Aim of the exercise: Where the line containing "525x395 pixels. At" appears in the records below, begin there and output each line verbatim through the last line.

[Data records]
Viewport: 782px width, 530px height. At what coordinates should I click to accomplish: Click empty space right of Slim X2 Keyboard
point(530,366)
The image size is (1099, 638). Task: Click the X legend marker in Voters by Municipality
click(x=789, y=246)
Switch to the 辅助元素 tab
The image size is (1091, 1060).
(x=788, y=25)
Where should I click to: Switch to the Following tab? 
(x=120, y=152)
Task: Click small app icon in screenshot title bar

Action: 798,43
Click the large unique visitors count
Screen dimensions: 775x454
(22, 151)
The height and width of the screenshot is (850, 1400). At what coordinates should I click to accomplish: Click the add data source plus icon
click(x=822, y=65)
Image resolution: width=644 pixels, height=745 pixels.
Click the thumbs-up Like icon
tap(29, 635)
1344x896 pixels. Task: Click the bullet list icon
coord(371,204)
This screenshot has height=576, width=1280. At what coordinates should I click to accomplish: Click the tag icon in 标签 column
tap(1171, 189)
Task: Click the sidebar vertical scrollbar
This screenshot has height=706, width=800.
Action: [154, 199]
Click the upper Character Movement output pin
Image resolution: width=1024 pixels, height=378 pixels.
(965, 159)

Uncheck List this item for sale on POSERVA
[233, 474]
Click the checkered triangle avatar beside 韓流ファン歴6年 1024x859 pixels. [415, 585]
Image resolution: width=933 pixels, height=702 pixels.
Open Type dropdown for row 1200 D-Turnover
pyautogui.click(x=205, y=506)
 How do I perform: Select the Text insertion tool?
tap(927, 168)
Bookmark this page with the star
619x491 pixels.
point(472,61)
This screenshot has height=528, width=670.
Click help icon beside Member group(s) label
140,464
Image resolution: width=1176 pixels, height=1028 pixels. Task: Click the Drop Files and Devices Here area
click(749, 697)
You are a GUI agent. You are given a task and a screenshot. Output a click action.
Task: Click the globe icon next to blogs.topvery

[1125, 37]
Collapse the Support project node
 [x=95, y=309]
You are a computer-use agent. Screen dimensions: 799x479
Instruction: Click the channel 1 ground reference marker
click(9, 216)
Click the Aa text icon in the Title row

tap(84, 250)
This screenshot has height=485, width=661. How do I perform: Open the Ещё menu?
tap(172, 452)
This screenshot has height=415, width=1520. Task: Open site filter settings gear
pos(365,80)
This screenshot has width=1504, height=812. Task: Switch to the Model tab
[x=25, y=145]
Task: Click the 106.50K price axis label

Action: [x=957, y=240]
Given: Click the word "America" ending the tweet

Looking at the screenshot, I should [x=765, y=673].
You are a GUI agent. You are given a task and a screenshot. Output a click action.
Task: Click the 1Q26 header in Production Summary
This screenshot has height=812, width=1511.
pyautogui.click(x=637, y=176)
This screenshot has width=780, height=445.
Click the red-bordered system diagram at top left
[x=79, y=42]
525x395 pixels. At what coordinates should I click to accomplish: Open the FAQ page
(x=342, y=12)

Result of the exercise:
525x395 pixels. At what coordinates should I click to accomplish: Open the FAQ page
(x=342, y=12)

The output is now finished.